How To Use iPhone 4s : Easily the most important new feature of the fourth-generation iPhone was FaceTime, a foolproof way of making and receiving video calls. Unimaginable outside science fiction just a decade ago, mobile video calls offer a whole new type of communication – the downside being that it’s only possible to make or receive FaceTime calls using a recent iPhone (4 and later), iPod Touch (4 and later), iPad (2 and later) or Mac (OS X 10.6.6 or later).
Video calling required the addition of an extra camera lens on the front of the iPhone so that the user’s face can be captured without spinning the phone around and obscuring the screen. Best of all, because there’s a camera lens on the back too, it’s possible at the tap of a button to switch between the two views — one of you and one of your view.
Assuming FaceTime is switched on (you can check within Settings > Phone), then making a video call is as easy as tapping a button — though you’ll need to be on either Wi-Fi or 3G to do it. To initiate a video call, either:
- Tap the FaceTime button on a contact’s page in your contacts list.
- Make or receive a phone call in the usual way and then hit the FaceTime button on the call screen (pictured here).
Either way, the person you are calling will immediately receive a FaceTime invitation. If they accept, the video call will begin. During the call, each user can toggle between their iPhone’s two cameras using the “switch camera” icon located at the bottom-right of the screen that displays while you are using FaceTime.
Using FaceTime on Macs
FaceTime is also available as a 99?/69p download for Macs, enabling you to call friends, family and colleagues on their FaceTime-capable iPhones (4 and later models). You can also call Mac to Mac, if both computers have cameras and FaceTime installed – a similar experience to using Skype or iChat.
To use FaceTime, first download it from the Mac App Store. To make a call, choose a contact from the list. Then, to call that person’s iPhone, click their phone number; ‘to call their iPad, iPod Touch or Mac, click their email address.
On any iPhone since the 3G model, it’s possible to initiate a call using your voice – though it works best with Siri, which was introduced on the iPhone 4S.
- To call a contact Press and hold the Home button for around a second until the Voice Control screen pops up and you hear a double-beep. Then say “call” or “dial” followed by a contact’s name. You can add “home” or “mobile” if you know the contact has multiple numbers. If you don’t do this, your iPhone will next ask you to clarify which number you want.
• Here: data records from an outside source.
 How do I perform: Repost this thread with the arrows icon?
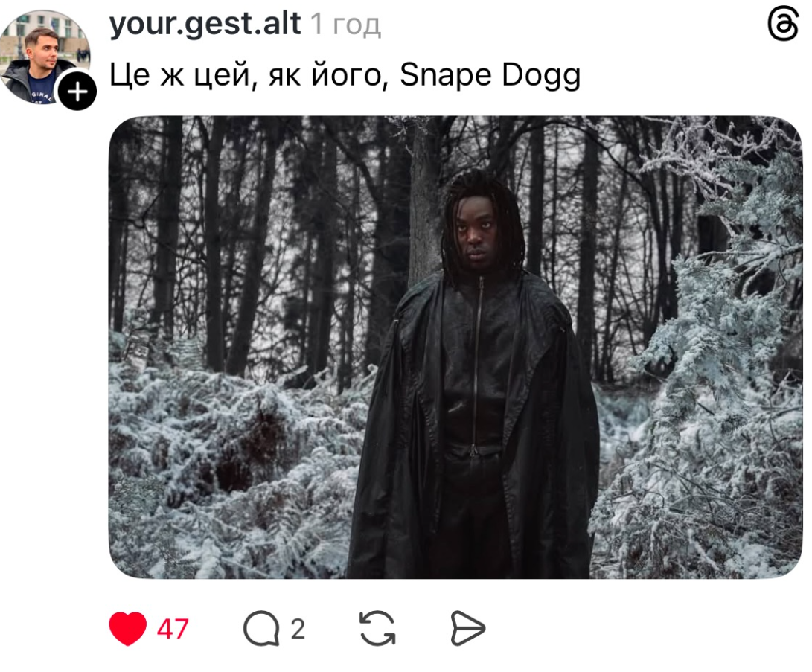(377, 629)
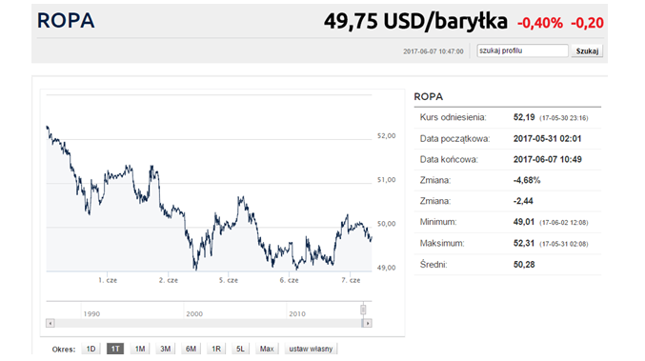Open the 'ustaw własny' custom range option
This screenshot has height=361, width=645.
[x=311, y=349]

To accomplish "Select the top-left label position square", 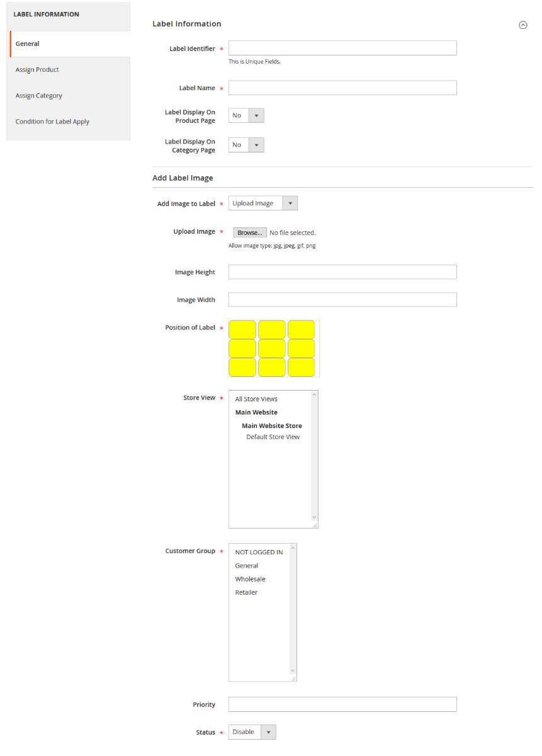I will point(242,329).
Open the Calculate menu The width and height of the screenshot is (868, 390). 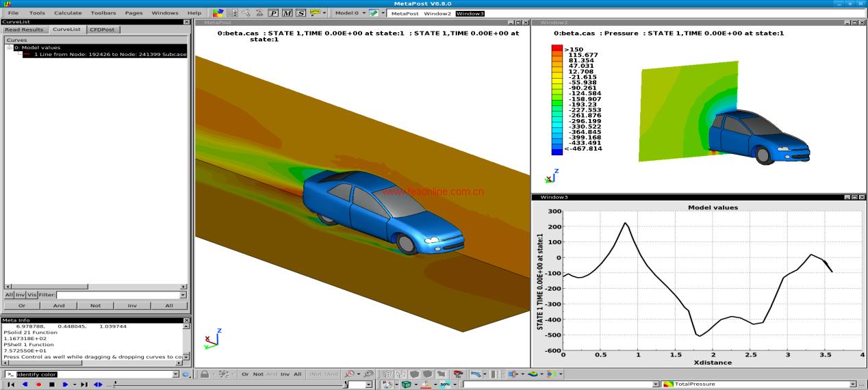tap(68, 13)
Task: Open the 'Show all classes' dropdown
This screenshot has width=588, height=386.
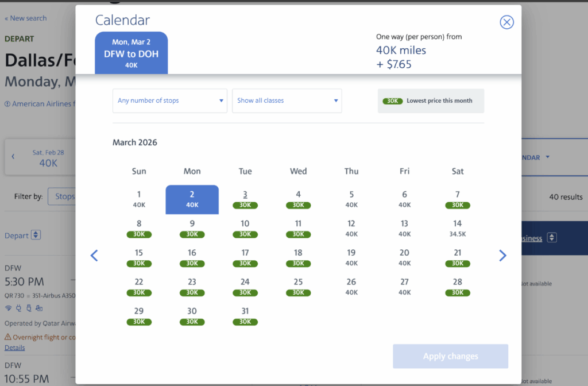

- To call a number Press and hold the Home button until you hear a noise. Then say “call” or “dial”, followed by the number, speaking each digit. On older iPhones, avoid phrases such as “double” and “triple”, which can cause confusion.
Other call features
If you’d like to have incoming calls forwarded to another number, click Settings > Phone > Call Forwarding and enter a number. This can be very handy if, for instance, you’re going to be outside your network’s coverage area but available on a landline. When this feature is active, a special blue icon appears at the top of the iPhone’s display to the left of the clock.
Caller ID (outgoing)
Super Caller ID
Tap by a received call in your Recents list and you’ll see options for calling back, adding to contacts, etc. This page includes address details, when known, for callers already in your contacts list. For unknown callers, if you’re in the US, you’ll see the area where the call came from. This “Super Caller ID” feature can be very handy when you receive a call with an unfamiliar area code. Unfortunately, the same info doesn’t flash up when the phone actually rings.